In Levin v. Manning, supra, 124 F. Supp. at page 194; this court, in its interpretation of Judge Goodrich’s opinion, held that the employer exercised no control over the selection of helpers, nor did he control the number that could be ■„hired. • - The. court .'.concluded by saying, “These factors indicate control of results, not of details.” Consequently, the taxes were found to be erroneously assessed.
In the case at bar the workers were not hired as possessed of a certain skill in their craft. They came to the plaintiff inexperienced, untrained, and unskilled. Working under the guidance and direction of Goodman they acquired a certain facility in their work. Moreover, the workers followed no independent trade, business or profession, nor offered their services to the public. Their work was exclusively for the plaintiff over an extended period of time.

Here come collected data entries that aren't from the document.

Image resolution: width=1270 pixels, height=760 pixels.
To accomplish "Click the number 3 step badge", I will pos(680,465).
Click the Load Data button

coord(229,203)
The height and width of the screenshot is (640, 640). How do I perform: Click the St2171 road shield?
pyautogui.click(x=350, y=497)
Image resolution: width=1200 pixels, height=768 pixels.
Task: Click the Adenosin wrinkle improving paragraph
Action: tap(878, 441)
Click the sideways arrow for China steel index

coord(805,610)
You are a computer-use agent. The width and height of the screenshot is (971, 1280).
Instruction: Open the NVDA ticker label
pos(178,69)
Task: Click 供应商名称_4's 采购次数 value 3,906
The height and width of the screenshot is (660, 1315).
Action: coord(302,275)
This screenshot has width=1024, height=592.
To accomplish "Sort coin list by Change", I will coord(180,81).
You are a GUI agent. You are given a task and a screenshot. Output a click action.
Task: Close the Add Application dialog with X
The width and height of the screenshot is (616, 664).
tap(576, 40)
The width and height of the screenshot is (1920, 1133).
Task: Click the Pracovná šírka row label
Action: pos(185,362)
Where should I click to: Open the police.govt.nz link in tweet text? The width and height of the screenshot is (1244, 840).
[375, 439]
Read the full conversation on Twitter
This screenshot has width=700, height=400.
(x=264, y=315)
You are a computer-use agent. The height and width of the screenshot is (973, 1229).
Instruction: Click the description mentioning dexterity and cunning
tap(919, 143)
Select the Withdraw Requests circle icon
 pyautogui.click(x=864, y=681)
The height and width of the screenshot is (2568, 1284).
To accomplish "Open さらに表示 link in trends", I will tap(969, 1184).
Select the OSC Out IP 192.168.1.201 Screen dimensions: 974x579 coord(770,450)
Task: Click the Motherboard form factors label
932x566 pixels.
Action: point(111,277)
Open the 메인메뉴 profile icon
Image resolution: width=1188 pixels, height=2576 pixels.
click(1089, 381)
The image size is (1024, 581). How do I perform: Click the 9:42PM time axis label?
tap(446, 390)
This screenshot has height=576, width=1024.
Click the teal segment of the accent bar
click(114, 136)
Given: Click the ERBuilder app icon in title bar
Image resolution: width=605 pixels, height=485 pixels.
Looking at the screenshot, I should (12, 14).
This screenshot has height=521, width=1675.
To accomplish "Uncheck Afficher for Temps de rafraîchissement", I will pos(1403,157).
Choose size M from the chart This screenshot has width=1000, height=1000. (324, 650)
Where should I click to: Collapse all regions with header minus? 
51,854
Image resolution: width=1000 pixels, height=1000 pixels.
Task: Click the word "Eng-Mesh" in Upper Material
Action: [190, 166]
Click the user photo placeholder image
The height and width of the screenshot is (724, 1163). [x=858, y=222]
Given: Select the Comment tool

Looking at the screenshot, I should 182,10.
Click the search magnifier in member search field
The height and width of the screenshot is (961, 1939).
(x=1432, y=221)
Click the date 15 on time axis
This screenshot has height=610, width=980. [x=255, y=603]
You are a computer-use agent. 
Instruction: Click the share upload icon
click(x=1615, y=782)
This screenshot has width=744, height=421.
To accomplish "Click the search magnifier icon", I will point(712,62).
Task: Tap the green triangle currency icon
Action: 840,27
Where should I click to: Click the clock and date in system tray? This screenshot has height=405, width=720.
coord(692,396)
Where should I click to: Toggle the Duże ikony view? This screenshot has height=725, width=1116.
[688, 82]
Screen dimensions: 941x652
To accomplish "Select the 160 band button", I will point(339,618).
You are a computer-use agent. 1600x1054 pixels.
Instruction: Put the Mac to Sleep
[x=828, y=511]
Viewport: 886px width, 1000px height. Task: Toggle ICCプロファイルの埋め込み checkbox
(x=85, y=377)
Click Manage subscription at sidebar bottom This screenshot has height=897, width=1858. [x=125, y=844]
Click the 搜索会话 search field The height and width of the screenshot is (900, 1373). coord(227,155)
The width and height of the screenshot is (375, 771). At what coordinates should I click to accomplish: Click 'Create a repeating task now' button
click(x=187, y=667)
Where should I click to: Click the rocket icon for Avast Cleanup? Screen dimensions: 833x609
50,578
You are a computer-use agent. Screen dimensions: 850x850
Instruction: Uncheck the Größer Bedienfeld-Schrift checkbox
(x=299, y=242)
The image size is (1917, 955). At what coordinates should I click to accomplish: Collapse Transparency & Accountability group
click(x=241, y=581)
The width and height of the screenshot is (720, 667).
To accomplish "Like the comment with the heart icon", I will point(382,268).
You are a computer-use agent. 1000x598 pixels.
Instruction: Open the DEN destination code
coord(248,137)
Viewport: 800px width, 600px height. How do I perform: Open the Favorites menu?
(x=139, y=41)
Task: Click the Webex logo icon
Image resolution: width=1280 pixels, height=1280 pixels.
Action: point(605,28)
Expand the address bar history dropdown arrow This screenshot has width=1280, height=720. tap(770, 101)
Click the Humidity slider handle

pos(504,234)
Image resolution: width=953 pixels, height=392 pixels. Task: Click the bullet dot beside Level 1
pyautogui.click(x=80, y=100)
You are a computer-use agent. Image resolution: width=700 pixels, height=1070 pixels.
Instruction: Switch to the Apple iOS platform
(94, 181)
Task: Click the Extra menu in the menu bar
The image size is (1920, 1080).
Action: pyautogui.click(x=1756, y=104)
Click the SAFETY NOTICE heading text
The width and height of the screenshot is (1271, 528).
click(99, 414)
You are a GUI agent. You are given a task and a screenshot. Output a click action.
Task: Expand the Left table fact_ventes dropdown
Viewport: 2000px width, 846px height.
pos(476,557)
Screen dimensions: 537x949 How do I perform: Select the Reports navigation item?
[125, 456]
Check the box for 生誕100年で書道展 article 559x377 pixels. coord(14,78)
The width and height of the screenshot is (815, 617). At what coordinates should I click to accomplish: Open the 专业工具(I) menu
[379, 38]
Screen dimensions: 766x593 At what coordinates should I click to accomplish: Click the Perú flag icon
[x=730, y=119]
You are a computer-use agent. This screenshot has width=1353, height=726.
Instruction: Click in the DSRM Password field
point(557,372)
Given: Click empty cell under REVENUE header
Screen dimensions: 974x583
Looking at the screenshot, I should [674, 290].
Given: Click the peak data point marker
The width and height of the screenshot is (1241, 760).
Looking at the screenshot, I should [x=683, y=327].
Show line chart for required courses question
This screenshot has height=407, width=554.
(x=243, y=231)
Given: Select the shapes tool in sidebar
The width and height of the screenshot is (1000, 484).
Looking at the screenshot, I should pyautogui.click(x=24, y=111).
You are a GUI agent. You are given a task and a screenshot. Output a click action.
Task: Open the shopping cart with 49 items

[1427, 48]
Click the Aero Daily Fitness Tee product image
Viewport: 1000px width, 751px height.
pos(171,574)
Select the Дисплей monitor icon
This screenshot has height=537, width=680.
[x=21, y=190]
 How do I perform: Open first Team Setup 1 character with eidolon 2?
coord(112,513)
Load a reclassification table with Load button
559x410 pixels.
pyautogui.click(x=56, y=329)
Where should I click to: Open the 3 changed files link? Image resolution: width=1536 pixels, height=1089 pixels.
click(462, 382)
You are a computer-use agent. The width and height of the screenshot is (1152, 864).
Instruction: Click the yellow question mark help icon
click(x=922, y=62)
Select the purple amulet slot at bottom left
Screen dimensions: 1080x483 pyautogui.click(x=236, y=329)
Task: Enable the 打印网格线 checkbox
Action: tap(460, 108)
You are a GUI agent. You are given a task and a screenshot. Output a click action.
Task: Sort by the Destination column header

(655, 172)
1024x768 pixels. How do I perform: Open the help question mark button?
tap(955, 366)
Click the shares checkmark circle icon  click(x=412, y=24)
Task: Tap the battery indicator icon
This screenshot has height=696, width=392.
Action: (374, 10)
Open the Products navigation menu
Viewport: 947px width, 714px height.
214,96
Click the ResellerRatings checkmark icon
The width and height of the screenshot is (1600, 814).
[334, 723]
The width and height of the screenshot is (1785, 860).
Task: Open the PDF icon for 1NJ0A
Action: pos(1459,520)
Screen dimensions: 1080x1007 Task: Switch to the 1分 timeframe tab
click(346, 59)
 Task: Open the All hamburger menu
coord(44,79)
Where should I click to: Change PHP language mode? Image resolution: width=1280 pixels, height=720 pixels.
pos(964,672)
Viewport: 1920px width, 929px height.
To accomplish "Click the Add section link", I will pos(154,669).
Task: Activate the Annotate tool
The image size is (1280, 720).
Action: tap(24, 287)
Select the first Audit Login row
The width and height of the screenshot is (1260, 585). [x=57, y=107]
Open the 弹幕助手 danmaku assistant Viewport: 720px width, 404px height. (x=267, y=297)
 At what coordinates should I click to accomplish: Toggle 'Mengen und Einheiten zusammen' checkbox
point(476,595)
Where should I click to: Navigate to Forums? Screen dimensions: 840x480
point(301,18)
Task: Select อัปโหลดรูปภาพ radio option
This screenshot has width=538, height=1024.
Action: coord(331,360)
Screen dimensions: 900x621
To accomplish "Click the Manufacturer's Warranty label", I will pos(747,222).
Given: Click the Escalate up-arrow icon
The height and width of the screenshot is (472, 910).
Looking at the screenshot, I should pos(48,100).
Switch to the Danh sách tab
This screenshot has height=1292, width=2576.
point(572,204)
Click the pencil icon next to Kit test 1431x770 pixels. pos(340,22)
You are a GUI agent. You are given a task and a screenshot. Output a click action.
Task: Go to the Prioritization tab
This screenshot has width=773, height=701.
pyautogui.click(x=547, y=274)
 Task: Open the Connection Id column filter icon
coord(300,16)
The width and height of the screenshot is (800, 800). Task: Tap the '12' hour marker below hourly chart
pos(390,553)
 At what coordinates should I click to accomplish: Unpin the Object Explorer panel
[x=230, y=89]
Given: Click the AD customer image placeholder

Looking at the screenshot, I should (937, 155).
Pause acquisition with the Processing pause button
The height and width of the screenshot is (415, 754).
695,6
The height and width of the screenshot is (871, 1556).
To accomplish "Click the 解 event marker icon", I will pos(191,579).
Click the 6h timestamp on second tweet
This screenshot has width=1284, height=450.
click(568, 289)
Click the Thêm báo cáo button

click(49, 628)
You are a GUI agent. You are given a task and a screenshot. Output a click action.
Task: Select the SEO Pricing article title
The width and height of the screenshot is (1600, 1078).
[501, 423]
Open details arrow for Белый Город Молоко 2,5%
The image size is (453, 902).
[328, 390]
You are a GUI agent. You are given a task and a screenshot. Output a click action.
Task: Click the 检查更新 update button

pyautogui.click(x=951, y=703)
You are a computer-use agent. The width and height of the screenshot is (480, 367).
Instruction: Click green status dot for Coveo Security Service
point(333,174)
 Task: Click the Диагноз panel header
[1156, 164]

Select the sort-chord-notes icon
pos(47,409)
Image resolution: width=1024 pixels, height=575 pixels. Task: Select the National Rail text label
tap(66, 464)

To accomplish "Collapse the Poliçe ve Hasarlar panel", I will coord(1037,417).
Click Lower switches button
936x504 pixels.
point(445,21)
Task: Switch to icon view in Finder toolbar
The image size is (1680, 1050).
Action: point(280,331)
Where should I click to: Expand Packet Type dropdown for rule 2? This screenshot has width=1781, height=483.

Hammerstrom v. United States, D.C.S.D.Fla., decided February 14, 1955, is similar to the factual situation at bar. Workers did flooring and acoustical ceiling work for the plaintiff taxpayer. When a job was ready, the company issued a work ticket to the mechanic assigned to the job, who would then see what materials and tools were necessary. He would take these from the company warehouse, load them onto his truck and go to the job site. The company had the authority to control the men and could withdraw them from the job and assign them to another. From this evidence the court determined that they were employees and not independent contractors. It recognized the power of control inherent in the continuity of the method of giving out the work tickets, and the right to withhold further tickets from the worker.
In the instant case the workers, while liable for results, could still be withdrawn from a job at any time. Moreover, they would consult with the president of the plaintiff corporation, Morris Goodman, when a problem arose from a particular job, or if the work was complicated. They acquired their skills only after training by Goodman and their fellow workers. Remuneration was on an hourly basis as determined by a time clock. Goodman assigned the workers to each job and could dismiss any or all of them at any time.
All of these factors indicate control not only of results but of the job itself.
None of the cases cited by the plaintiff is deemed by the court to be pertinent. In two of the more recent cases cited by the plaintiff Silver v. United States, D.C. N.D.N.Y., 131 F.Supp. 209, and Metropolitan Roofing & Modernizing Co. v. United States, D.C.Mass., 125 F.Supp. 670, a relatively complete amount of independence was exercised by the workers as to the details of their work.
The facts here in issue reveal no such freedom or independence. Cf. New Deal Cab Co. v. Fahs, 5 Cir., 174 F.2d 318.
Conclusions of Law
1. This court has jurisdiction of the parties and of this action. See 28 U.S. C.A. § 1340.
2. The persons in question were employees and not independent contractors within the meaning of § 1426(d) and § 1607(i) of Title 26.
3. The taxpayer is not entitled to recover the taxes paid by reason of the employment of the insulators and carpenters.
4. The costs of this action should be taxed by the clerk against the plaintiff.
Let an order in conformity with these findings and conclusions be submitted.